A pilot project that creates a secure and transparent route to market for ethically sourced artisanal and small-scale mined (ASM) diamonds is scaling up its operations in Sierra Leone to give more miners the opportunity to benefit from the programme, diamond multinational De Beers Group, which is owned by diversified mining group Anglo American, said on Wednesday.
The project, called GemFair, provides ASM diamond miners with access to De Beers Group’s distribution channel, while seeking to improve ethical standards, working conditions and value for miners within the sector.
For the pilot project, GemFair initially worked with 16 mine sites in Sierra Leone but has, in the past six months, expanded this to include a further 38 sites.
GemFair has developed a digital solution to ensure the traceability of all diamonds registered through the programme. The toolkit contains an application (app) and dedicated tablet that creates a digital record of each diamond found.
The app records Global Positioning System locations and the diamond logging process requires the use of tamper-proof quantity recognition-coded ‘bag and tag’ equipment. The software works on- and offline so that it can be used in different locations.
In due course, the technology will be integrated with industry blockchain solution Tracr, led by De Beers, to prove the provenance and ethical sourcing of a diamond.

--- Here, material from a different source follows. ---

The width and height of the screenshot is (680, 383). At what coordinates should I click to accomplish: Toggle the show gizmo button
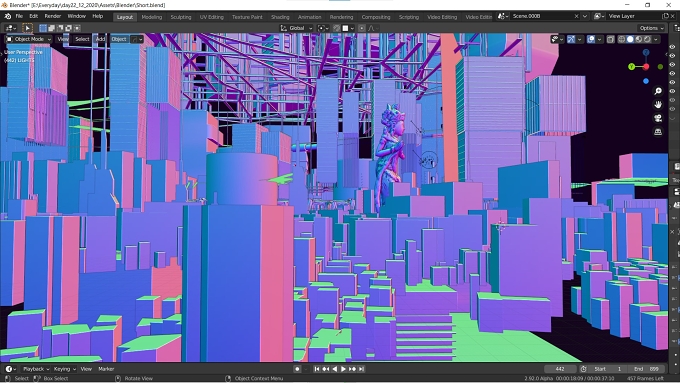(x=571, y=39)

To incentivise mine owners to work with GemFair, a membership model has been introduced. Mine sites that meet a strict set of core requirements that are aligned with the Organisation for Economic Cooperation and Development’s ‘Due Diligence Guidance for Responsible Supply Chains of Minerals from Conflict-Affected and High-Risk Areas’, and which pass due diligence checks, can join the programme and sell diamonds to GemFair.
Miners then work with nongovernmental organisation Diamond Development Initiative (DDI) towards achieving full Maendeleo Diamond Standards certification, within a one-year timeframe.

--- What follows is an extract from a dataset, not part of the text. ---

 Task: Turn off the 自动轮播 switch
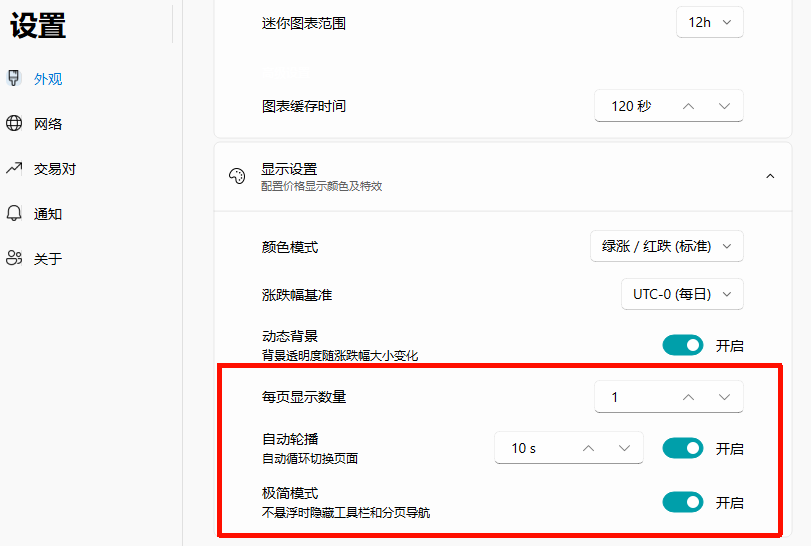pos(683,449)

“GemFair has partnered with the DDI, which has been instrumental in helping to formalise the ASM diamond sector in Africa,” De Beers said.
Since the launch in April 2018, GemFair has seen significant progress across its operations, opening offices in both Koidu and Freetown, and developing a set of publicly available ASM standards to ensure a best practice approach for responsible sourcing.
“The GemFair standards complement the Maendeleo Diamond Standards, which include standards relating to social, environmental and labour risks within the sector,” De Beers explained.
“Although the sector faces many challenges, we’ve been delighted with how the pilot has gone so far and it has proved its ability to use digital innovation to support responsible business practices and deliver traceability. We have identified opportunities to make it more impactful and are excited to expand the pilot’s reach to more sites in Sierra Leone,” said De Beers international relations and ethical initiatives senior VP Feriel Zerouki.
“The GemFair model has huge long-term potential to transform the ASM sector by formalising access to international markets and raising operating and ethical standards across the sector.”
Educating miners on diamond valuation is another component of the GemFair pilot. While registered miners have no obligation to accept offers to purchase diamonds through the GemFair buying office, they are provided with free training in diamond valuation so they can make an informed assessment about the value of their diamonds and negotiate the best possible deal.
Tutorials on diamond valuation can also be accessed by miners via the app, and equipment included in the toolkit is provided to assist miners in the valuation of their diamonds.
The digital solution also helps GemFair manage the membership and certification of each site and provides GemFair buyers with the assurance that diamonds offered for purchase are from registered sites.